I challenge myself constantly but actually, by knowing that I’m allowed to be imperfect because it’s normal … that the negative aspirations were abnormal… was incredibly liberating. By accepting that life isn’t all roses – that there are always flies buzzing around – has helped me feel greater hope and greater awareness of God’s goodness.
It’s with these clearer lenses on that – despite the hard upbringing, the imperfections, the pregnancy losses and the death of my eldest child – I go to bed and count my blessings. I suffer with anxiety as a result of these things, but I see the blessings in my life now as giants beside the sufferings.
Expectations of prayer
When I prayed before I really got to know God, I would ask for perfection. I prayed for a happy marriage, healthy life and children, success, and security… things we all hope for. So if nothing went my way I believed God wasn’t listening or cared, yet if it did go well, I was happy. Like a child wanting a toy.

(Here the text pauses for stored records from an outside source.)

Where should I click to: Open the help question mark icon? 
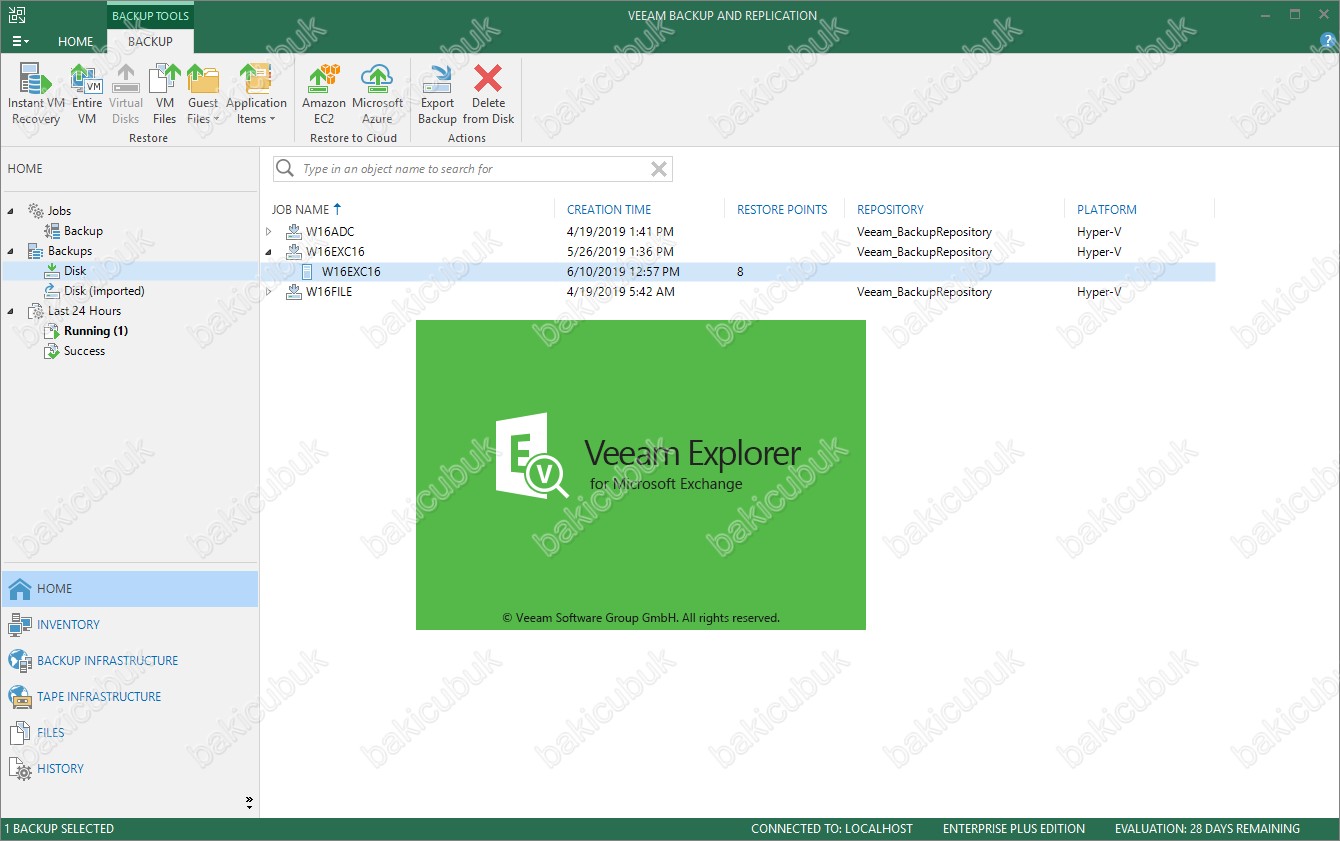[1328, 41]
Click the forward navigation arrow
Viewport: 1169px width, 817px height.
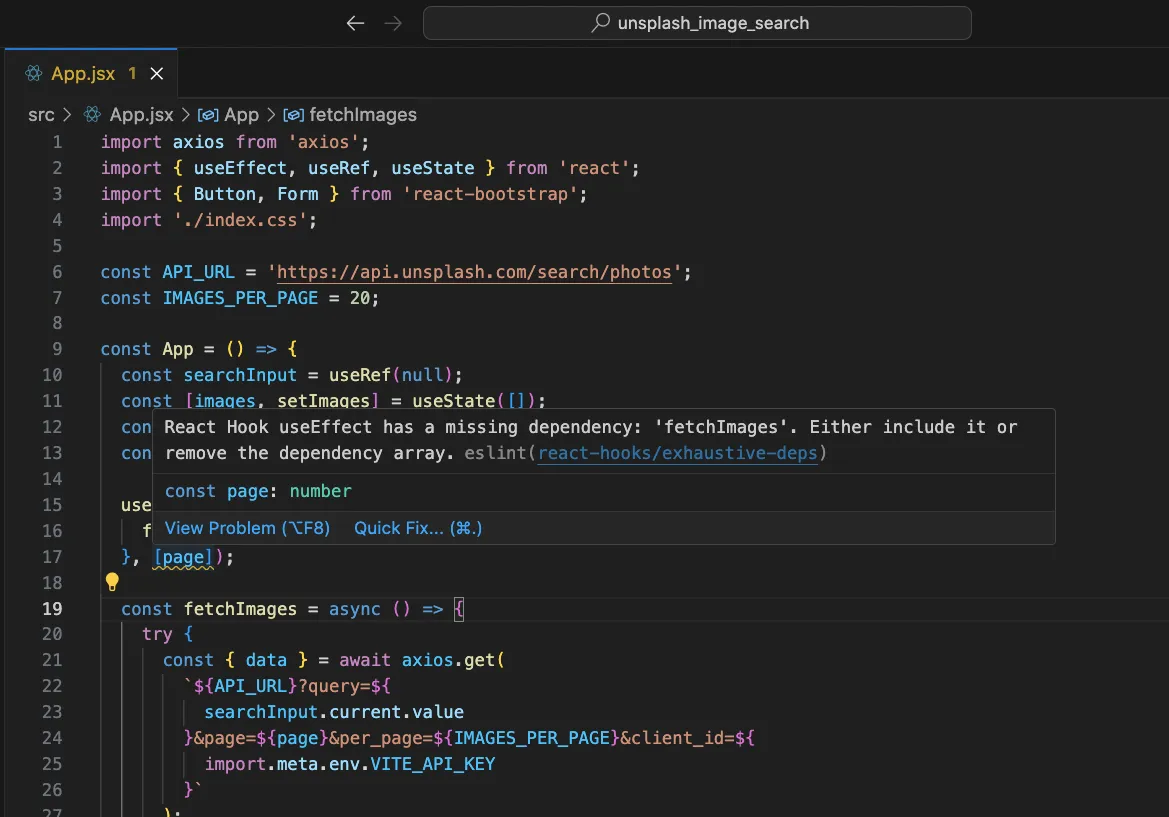point(393,23)
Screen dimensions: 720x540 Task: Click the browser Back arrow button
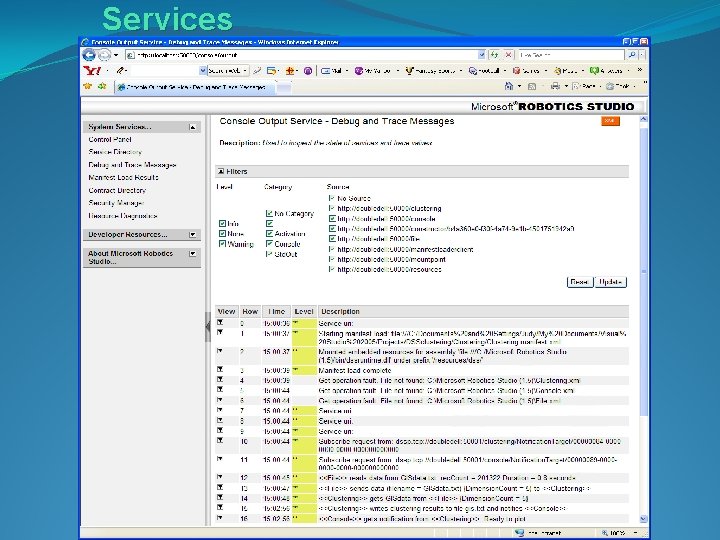(89, 55)
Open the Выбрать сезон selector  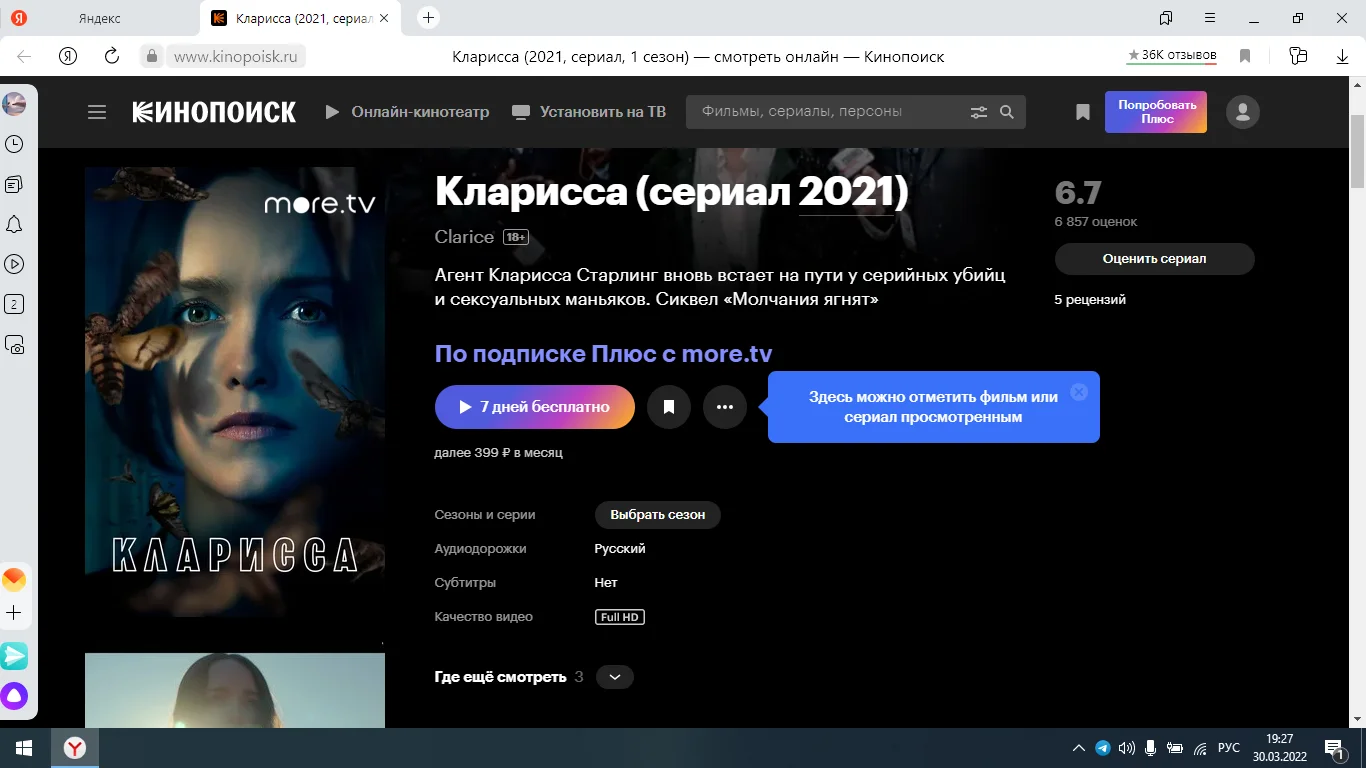click(657, 515)
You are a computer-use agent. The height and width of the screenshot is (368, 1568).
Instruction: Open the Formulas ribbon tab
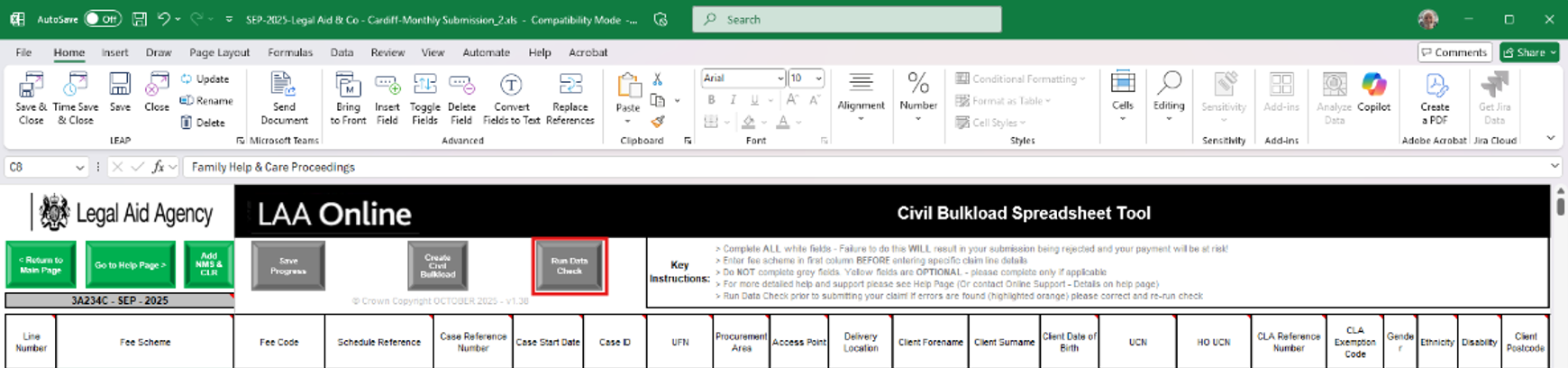point(289,52)
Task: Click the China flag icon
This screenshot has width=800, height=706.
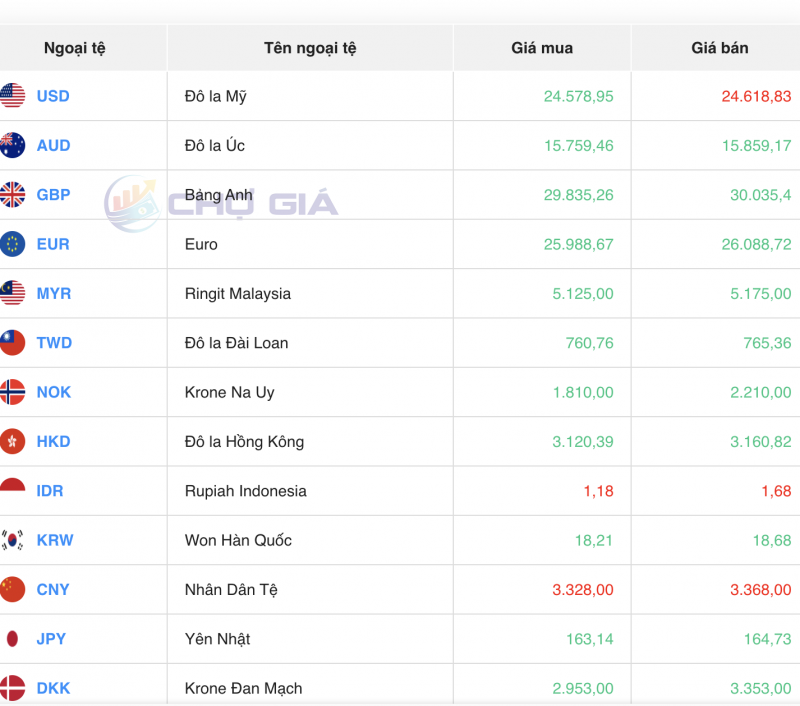Action: [14, 589]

Knowing God and what He actually provides, and why, rather than being a genie granting wishes, is the real love and support that we need when life does what it will do… cause trouble.
I still pray to God for healing and security and all those things, but I also am thankful for what I have, for what he’s done, for using my suffering to help me get more out of life. I don’t expect my problems to be resolved, but I know He will help me to resolve them – sometimes in an obvious way, other times in ways I don’t realise until much later.
God knows exactly what I need, and when, but I need to seek Him first, not just expect it. I find it hard not to live life anxiously waiting for bad things to happen, but I try to remember that I need to be mindful of the here and now.
‘For the pagans run after all these things, and your heavenly father knows that you need them. But seek first his kingdom and his righteousness, and all these things will be given to you as well. Therefore, do not worry about tomorrow, for tomorrow will worry about itself. Each day has enough trouble of its own.’